O especialista em contratação público Pedro Telles, ouvido pelo Jornal Económico, tem uma teoria para esta uniformização da pontuação dada aos concorrentes: receios quanto a litigância futura.

“A CP deu a pontuação máxima a todas [no capítulo da portugalização]. O que é que isso nos diz? Diz-nos duas coisas: aquilo que já tinha escrito que era provável que o júri iria fazer isso por uma questão de reduzir a probabilidade de isto de parar os tribunais. ou este factor em concreto ir parar aos tribunais. O segundo ponto é que, do ponto de vista da entidade contratante, eles não têm interesse nenhum na fábrica. O que a decisão do júri demonstra é que, para a CP, é irrelevante se os comboios são feitos em Portugal, em Espanha, no Canadá ou o que quer que seja”, sublinha Pedro Telles.

Propostas que violam o caderno de encargos

Outra questão que pode fazer “descarrilar” o concurso prende-se com a alegada violação de parâmetros do caderno de encargos.

No caderno de encargos do concurso, o artigo 3º, nº 4 da parte II-B estabelece o peso máximo por eixo de um bogie na situação de carga normal.
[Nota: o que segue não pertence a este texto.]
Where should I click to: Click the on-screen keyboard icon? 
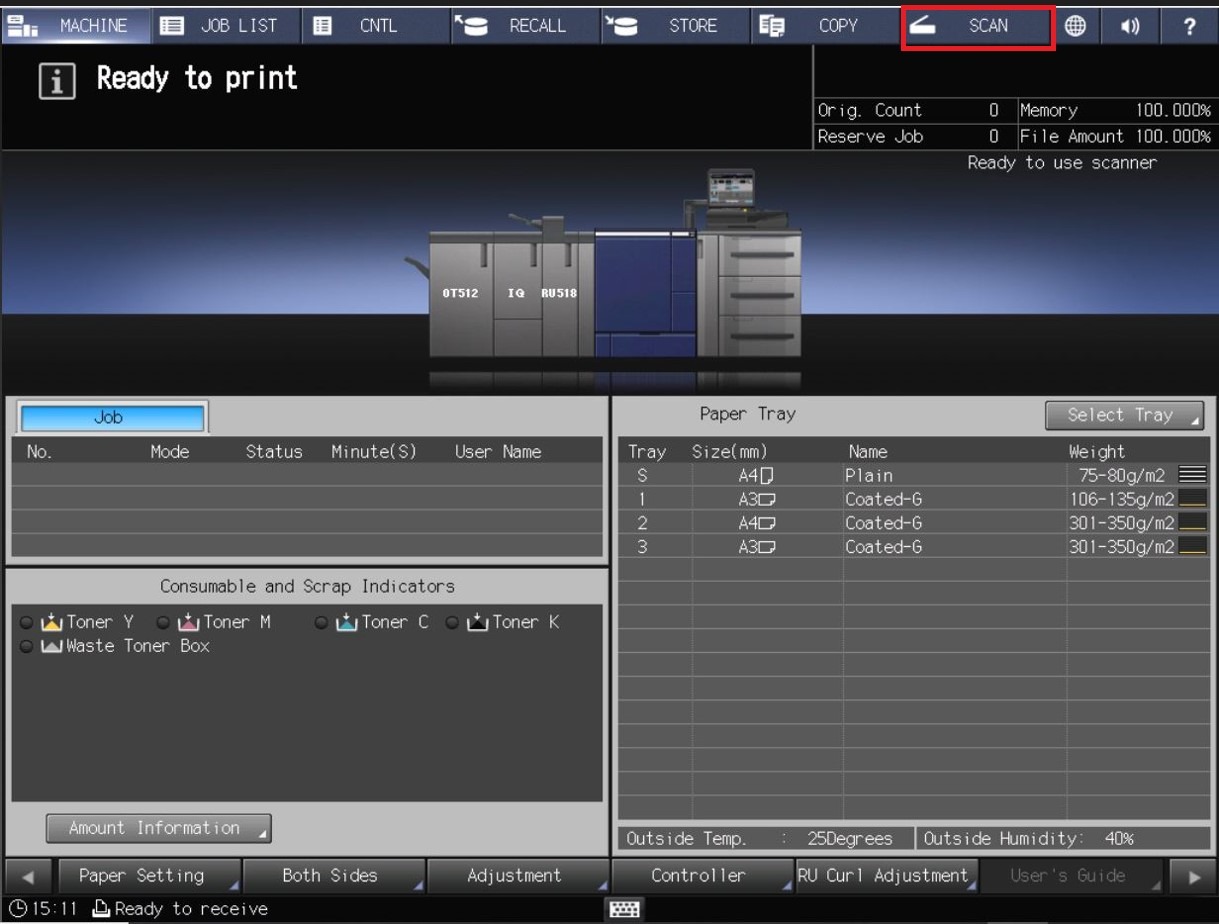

Um bogie é o elemento por baixo de um vagão ou carruagem constituído por um sistema de amortecimento e por um conjunto de dois ou três eixos com rodas, que liga os vagões ao carris.

Voltando ao caderno de encargos, este especifica que o peso máximo por bogie em carga normal tem de ser inferior a 18 toneladas (na sobrecarga tem de ser inferior a 22,5 toneladas). Mas a CP aceitou a proposta entregue pela Alston, que inclui uma tonelagem por eixo em carga normal de 18,4 toneladas, ou seja que viola em 400 quilos os parâmetros caderno. Estas diferenças não constituem por si grandes preocupações quanto a segurança, mas são passíveis de exclusão do concurso por incumprimento das regras. Para o caso em apreço, podem levar a que alguma das outras concorrentes contestem o processo.

Sobre este assunto a Alstom respondeu ao Jornal Económico, afirmando genericamente que a empresa “compromete-se expressamente a cumprir todas as condições dos documentos do concurso”. No entanto, “uma vez que o processo está em curso, todos os pormenores permanecem confidenciais e não podemos divulgar quaisquer outras informações”, conclui. Também sobre este assunto a CP ainda não respondeu às questões do Jornal Económico.